• [PASSAGE]:
⁂

In this example, we demonstrate how to specify the grouping variable. At first, we will use an inappropriate group variable, and then we will fix this by creating a suitable one depending on which design strata are merged.

Suppose that we wish to produce statistics at country level and by industry groups. If so, we need put a variable corresponding to country and industry groups as the value of the group parameter.

pop_data_1obs$country <- 1
results <- merge_lonely_strata(pop_data_1obs, sample_data_1obs, 
                          x = "turnover", 
                          y = "job_vacancies", 
                          id = "id",
                          strata = c("size", "industry"),
                          block = "size",
                          group = c("country", "industry"))

The code above will produce a warning message since one or more group variables(s) cut across strata or super strata (estimation strata). This is due to the fact that two industry groups, that is, “C” and “G” are merged, and so the publication domain needs to be minimum at estimation strata level. In other words, design strata or super strata need to be the most detailed groups within each publication domain.

# There were 10 observations that were missing values for job_vacancies. These were removed from the sample data
# The following strata, being neither surprise nor full count, had only 1 observation in the sample:  mid_G . Strata merge was attempted.
# 
# # All lonely strata (1) successfully collapsed!
# Warning in merge_lonely_strata(pop_data_1obs, sample_data_1obs, x = "turnover",
# : One or more group variables cut across estimation strata. Set group variables
# in a way that estimation strata are the most detailed levels within each group.
# The variable est_strata should be used for the variable job_vacancies in the next steps of the estimation functions as the value of the strata parameter.

The function would still produce an output data. However, this will be an issue when newly created estimation strata are used as the stratification variable with an inappropriate publication domain variable in the struktuR R package. One can use the output of the function merge_lonely_strata as a diagnostic to decide suitable publication domains given strata or estimation strata.

To remedy the issue in this example, we will simply create a new domain variable by merging two design strata as follows.

pop_data_1obs$domain <- pop_data_1obs$industry
pop_data_1obs$domain[pop_data_1obs$industry %in% c("C", "G")] <- "C_G"
results <- merge_lonely_strata(pop_data_1obs, sample_data_1obs, 
                          x = "turnover", 
                          y = "job_vacancies", 
                          id = "id",
                          strata = c("size", "industry"),
                          block = "size",
                          group = c("country", "domain"))

Restrictions

  • The use of this function will require some expert judgement when it comes to the specification of the block and group parameters. There may be some back and forwards. Users are advised to modify their choices depending on whether strata merge was successful and if so, which strata were merged.

  • This function can only be used for a single statistic variable (yy-variable). As a result of this, one may obtain different strata merge for different yy-variables, and so publication domains per variable may differ as well. This is because of the fact that the identification of lonely strata is done based on the number of observations within strata with non-null yy-values. If missing patterns by strata vary a lot from variable to variable, then a lonely stratum for one yy-variable may not be a lonely stratum for another statistic variable.

⁂

Saved data entries:

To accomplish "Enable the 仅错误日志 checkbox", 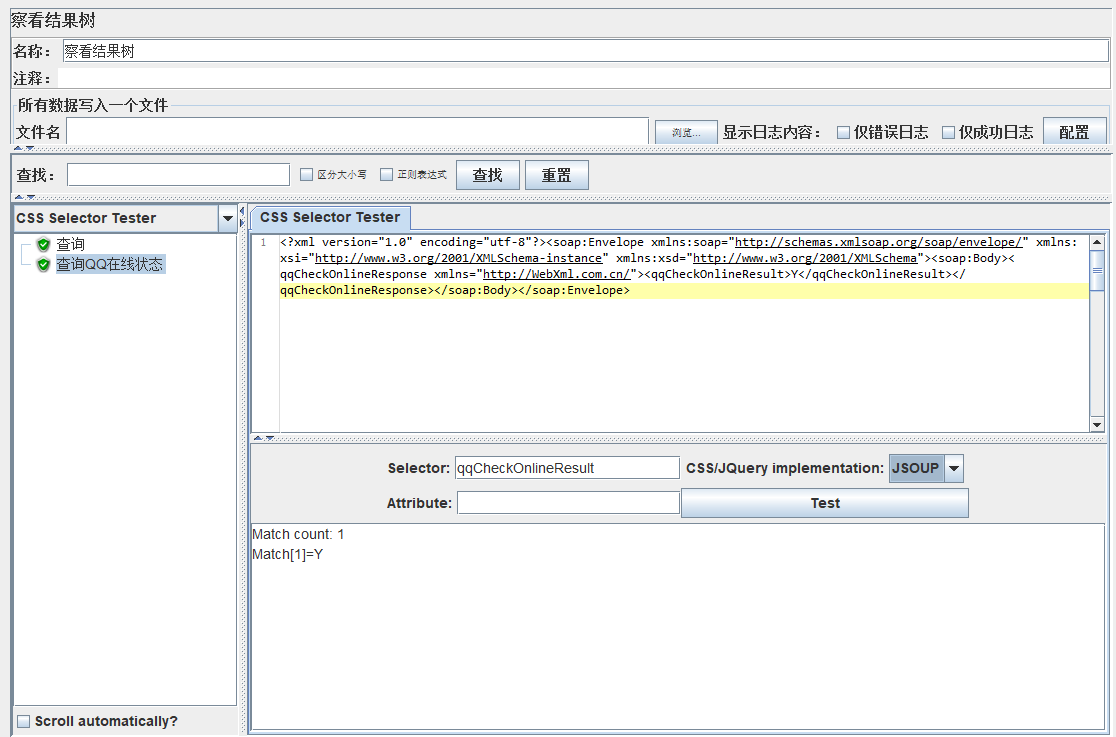I will [x=843, y=132].
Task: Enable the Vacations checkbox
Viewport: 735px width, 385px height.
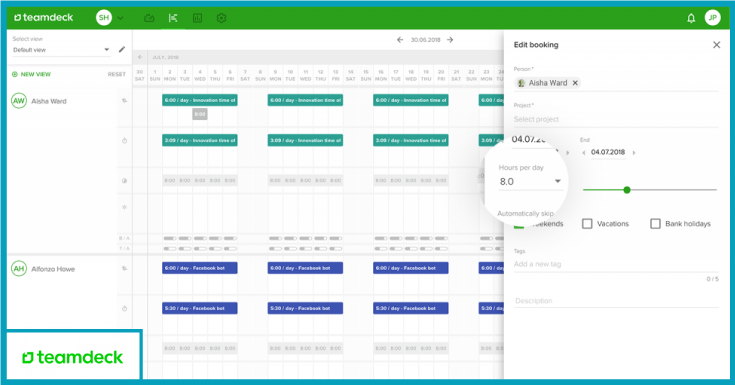Action: tap(587, 224)
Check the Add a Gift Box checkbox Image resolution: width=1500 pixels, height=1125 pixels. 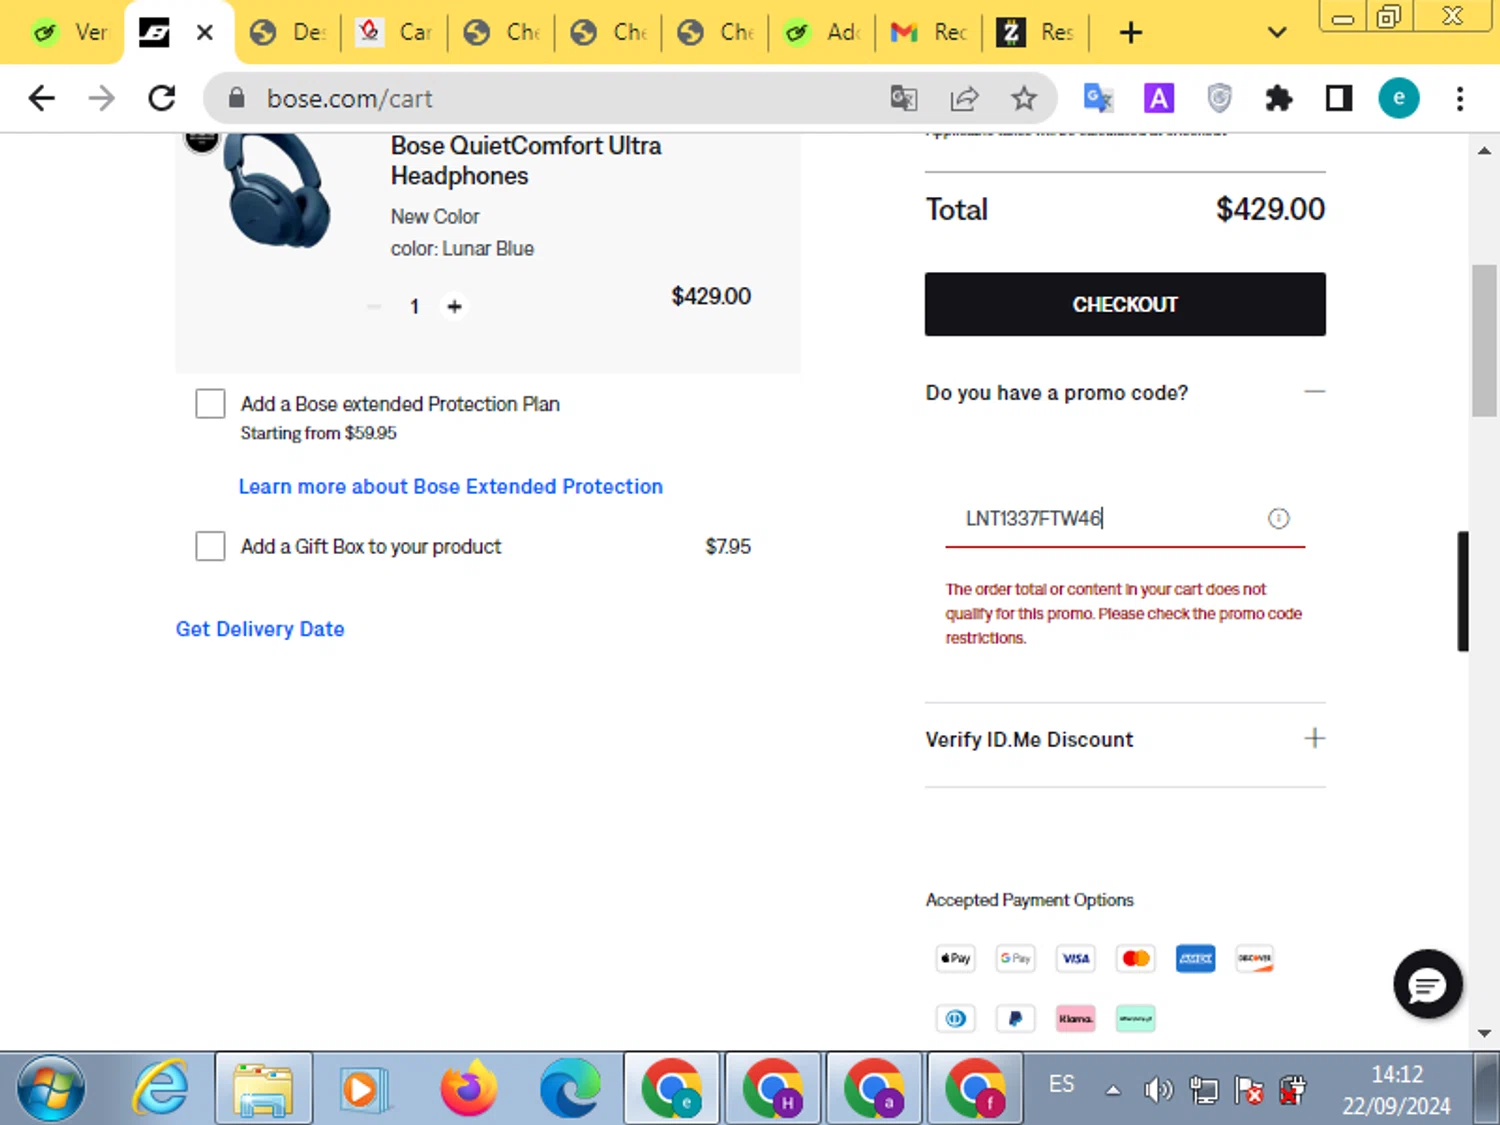click(210, 546)
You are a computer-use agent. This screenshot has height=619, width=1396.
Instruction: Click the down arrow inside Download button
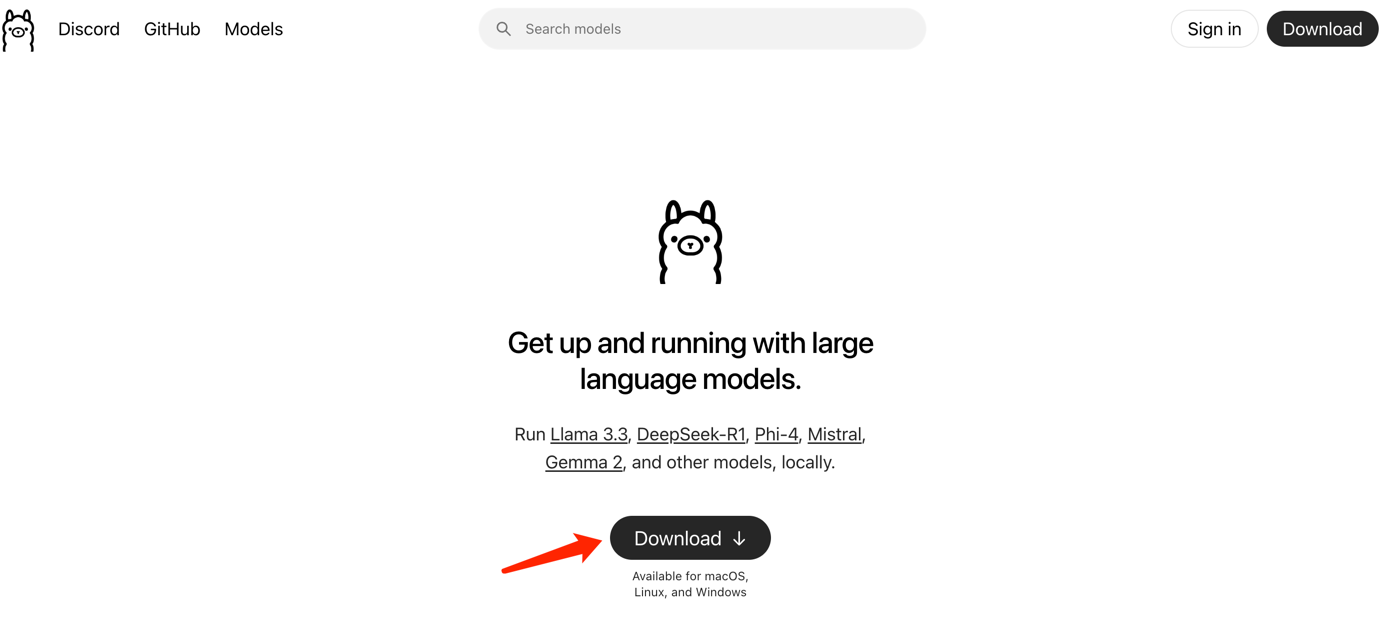[x=739, y=539]
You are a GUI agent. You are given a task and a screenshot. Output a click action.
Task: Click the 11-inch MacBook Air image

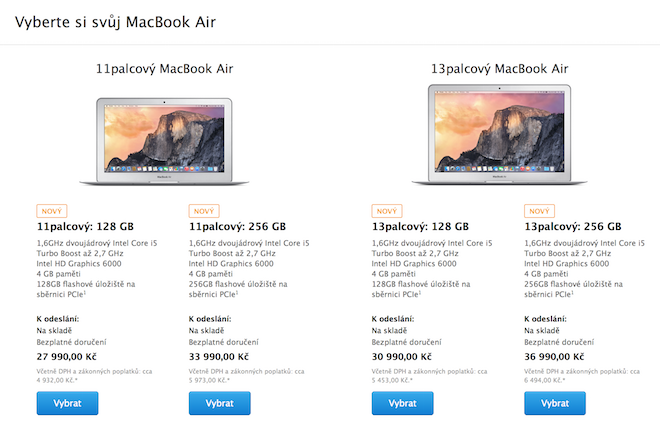[x=164, y=140]
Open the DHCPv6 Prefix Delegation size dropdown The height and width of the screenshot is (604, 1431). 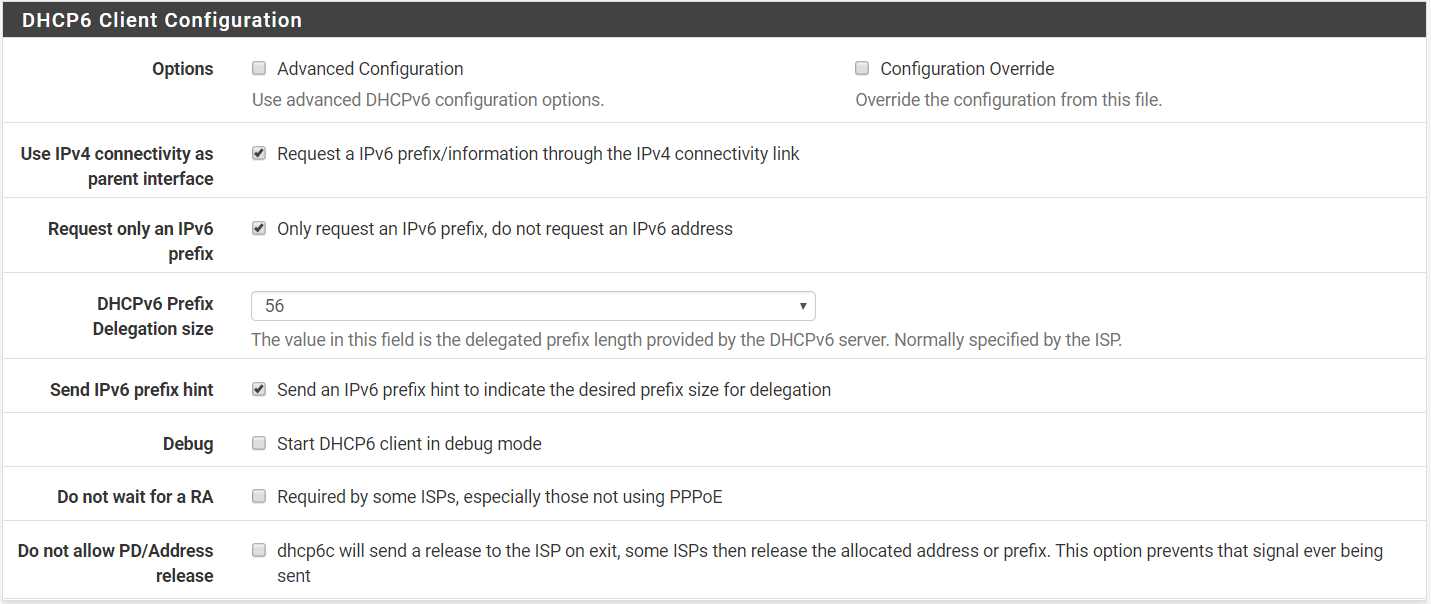pos(533,306)
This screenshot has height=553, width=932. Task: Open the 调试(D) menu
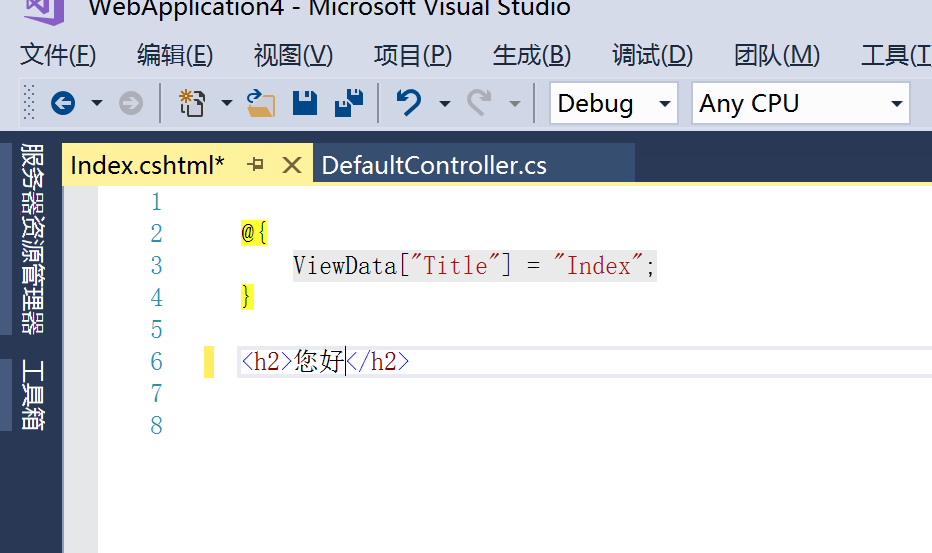point(652,55)
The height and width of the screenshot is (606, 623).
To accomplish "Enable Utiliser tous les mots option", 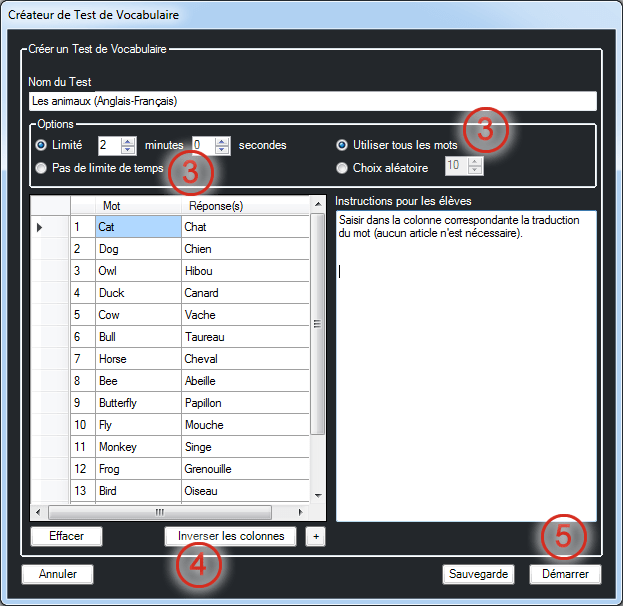I will (343, 145).
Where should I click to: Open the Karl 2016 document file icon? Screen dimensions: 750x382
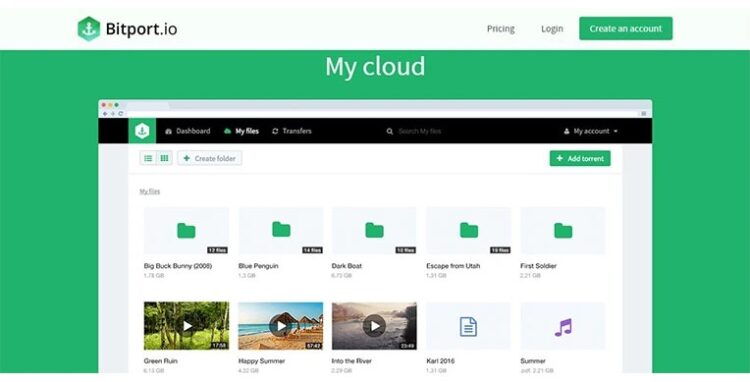[x=468, y=327]
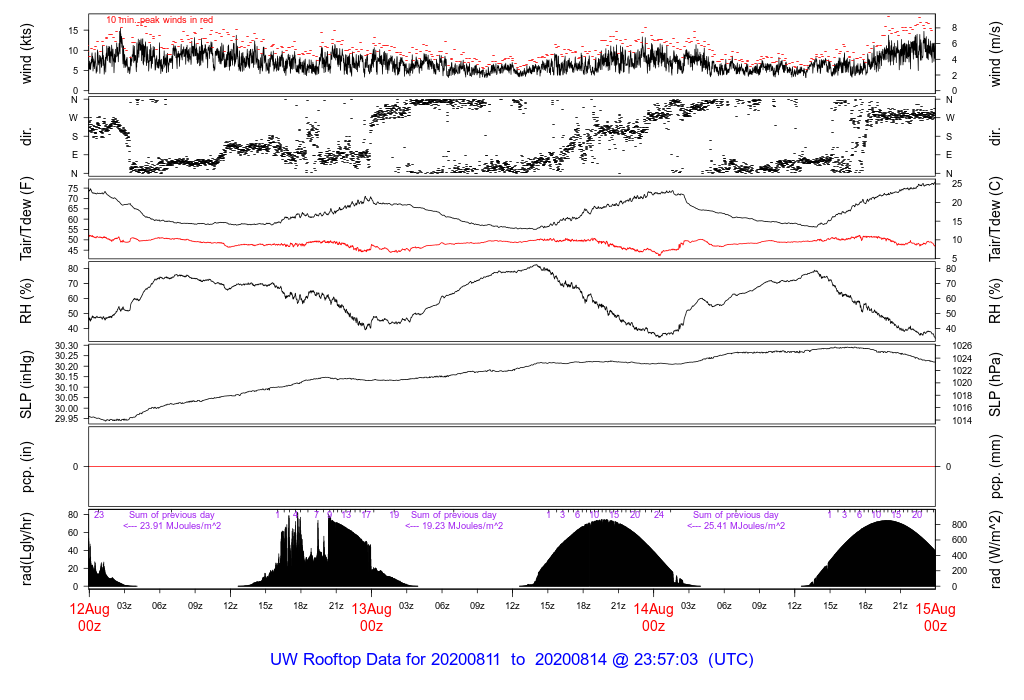Select the 13Aug 00z date marker

click(x=371, y=617)
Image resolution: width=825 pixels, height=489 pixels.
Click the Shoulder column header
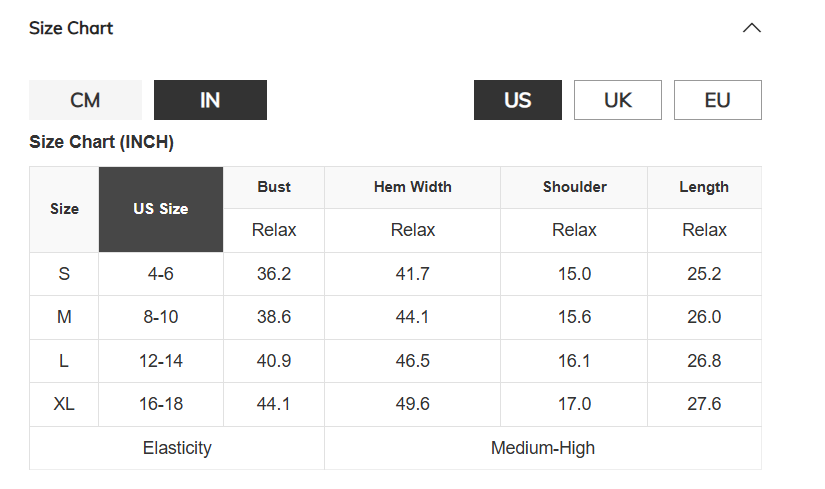[x=574, y=187]
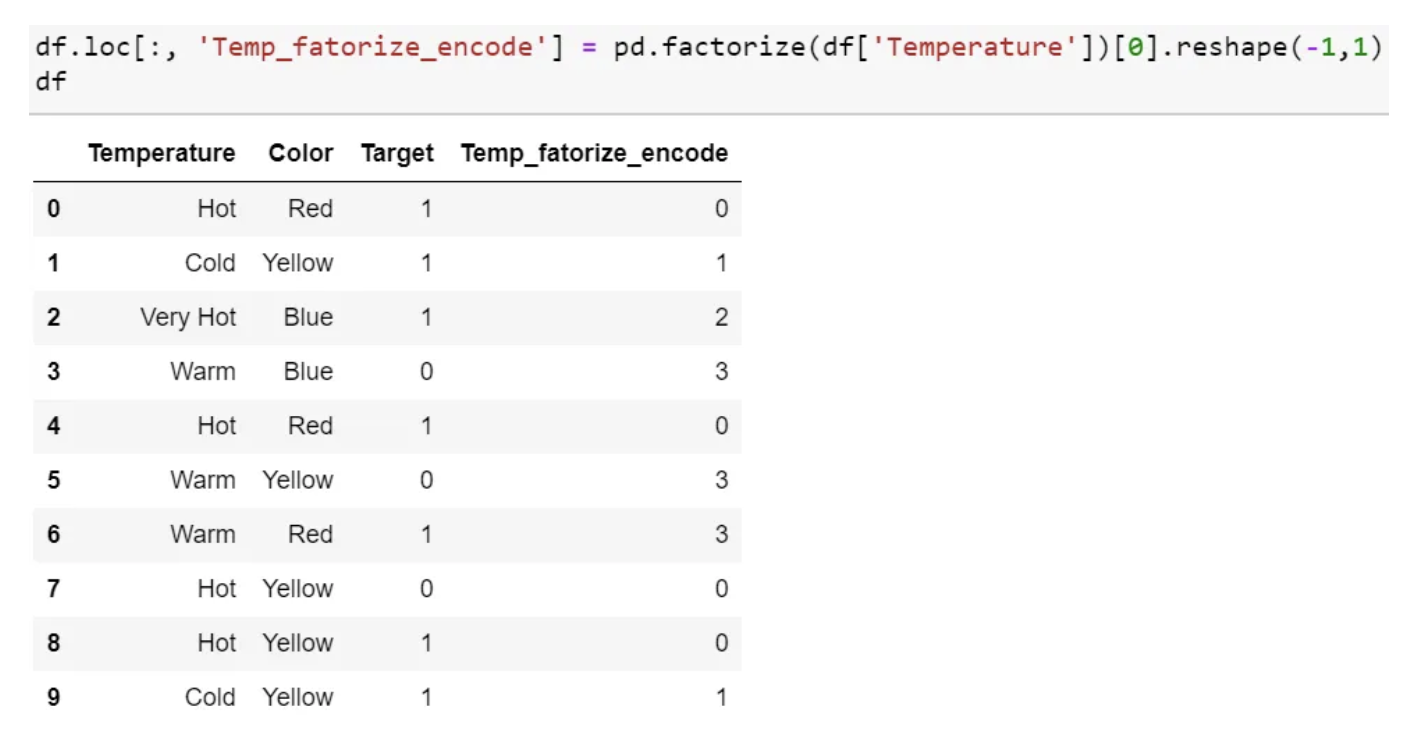Click row index 9 of the dataframe
This screenshot has height=750, width=1402.
click(53, 697)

⁂

• [REQUIRED ACTION 1]:
For each statement, say yes or no according to the passage on merging lonely strata, and quote the words from it that settle the answer.
(a) The first function call triggers a warning because industry groups "C" and "G" are merged.
(b) When that warning appears, the function produces no output data.
(c) The function can handle several statistic variables in a single use.
• [REQUIRED ACTION 2]:
Answer these questions from the passage on merging lonely strata.
(a) How many observations with missing job_vacancies values were removed from the sample data?
(b) Which stratum had only 1 observation in the sample?
(c) What value does the new domain variable take for industries "C" and "G"?
These entries have no connection to the passage on merging lonely strata.

• [EXERCISE ANSWER 1]:
(a) Yes: "This is due to the fact that two industry groups, that is, “C” and “G” are merged"
(b) No: "The function would still produce an output data."
(c) No: "This function can only be used for a single statistic variable (yy-variable)."

• [EXERCISE ANSWER 2]:
(a) 10
(b) mid_G
(c) "C_G"